Adrian shook his head.

‘It’s my fault, I shouldn’t have let him.’

‘You’re the only person that knows. ’ His lower jaw trembled and he pointed a finger inches from my eye.

I took half a step back and gazed up at the grey afternoon sky. It was broiling and darkening, readying for another assault of hard rain. ‘I’m sorry.’

Adrian stared at a road sign. ‘Did you see that guy with the rabbit, in the pram? That’s Paedo John and the rabbit’s called Fred. He uses it to lure kids back to his flat. Nothing hardcore like, takes pictures and weirdo-old-man shit, and everyone knows, but he’s got coin. If you’re short of a fiver, he’s good for it.’

I opened my mouth to say sorry again, but nothing came out. I looked at Adrian. He dug his hands into his pockets, his T-shirt flapping around his shoulders. He turned his head to look further into the distance.

*

It seems that for Grace, the lights have been put out. The philtrum above her upper lip vibrates loudly and her chest rises and falls in slow exaggerated movements. I don’t suppose she has heard anything I have said, and curiously, it doesn’t seem to matter.

I picture the ordnance as an X-ray in shades of grey, cylinders of power and a sprig of coiled wire coming from each.
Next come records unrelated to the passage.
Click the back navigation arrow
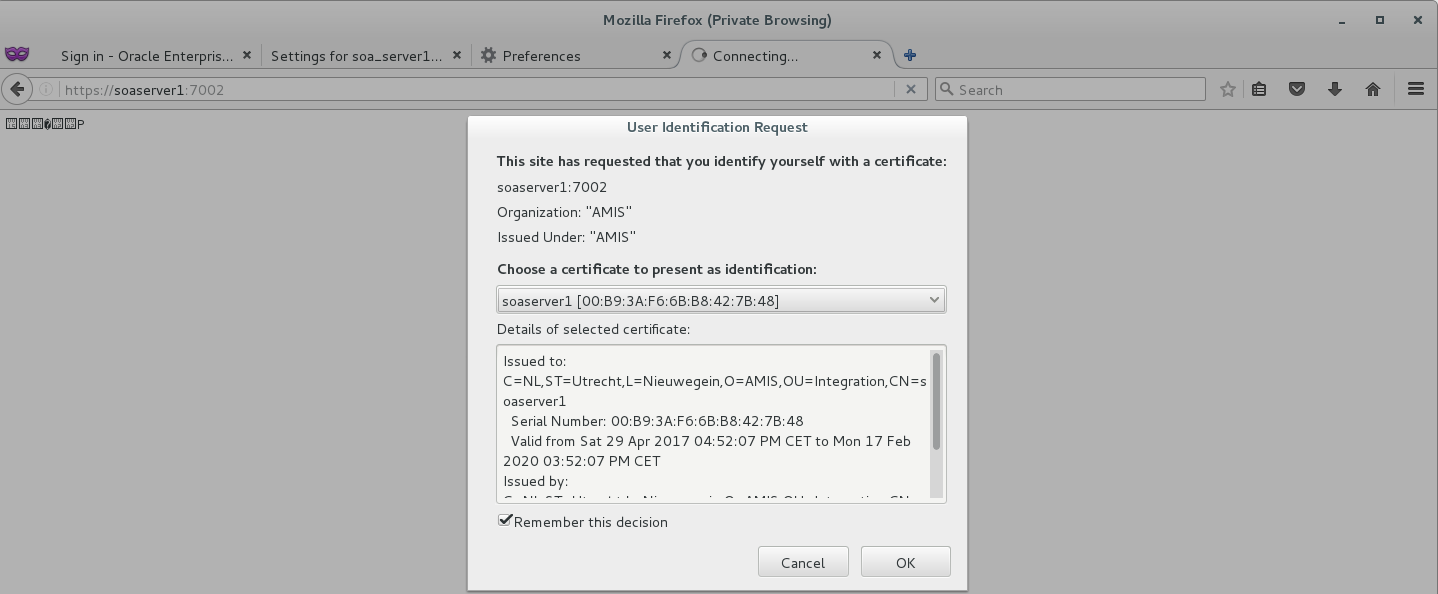 [x=17, y=89]
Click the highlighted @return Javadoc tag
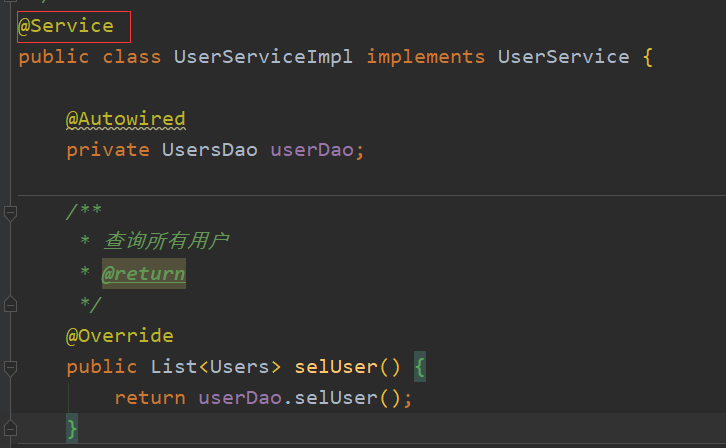 (143, 273)
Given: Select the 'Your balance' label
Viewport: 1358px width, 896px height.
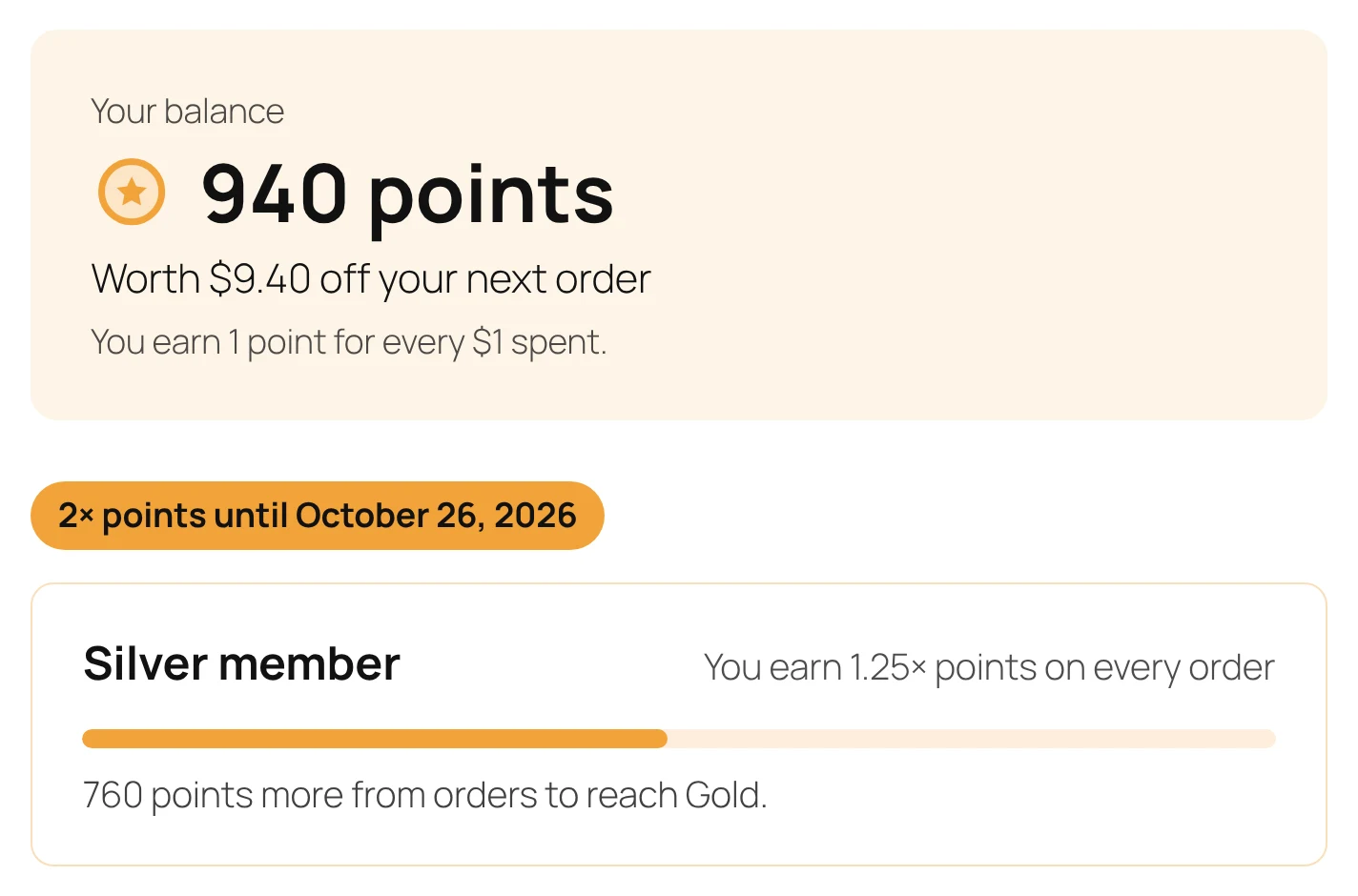Looking at the screenshot, I should 187,112.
The wires connect to a small transparent box, the fuse, which is connected in turn to a cluster of small rectangular nine-volt batteries linked in series to compound the input. The X-ray view shows the inside of the batteries, a dense network of crisscrossing plates.

I continue to stare at Grace. Nagging at me is the irrational thought that it could blow while we sleep. That would ‘put the lights out’ like she wanted. It’s the best way to die, in your sleep. But it won’t happen, not without detonation, and the detonator, a mobile phone, sits in the breast pocket of my tunic on the chair. If I squint my eyes I can believe I see its bulging flat surface.

I close my eyes and picture Adrian as merely an outline in pencil; then, picking up my felt-tip pens, I begin to colour him in.

*

Cradley’s own army recruitment office was sandwiched between Café Oregano and a clothes shop I couldn’t see into because every inch of window space had been covered with the word SALE in tall red letters. Adrian and I stood by the door and smiled nervously at each other.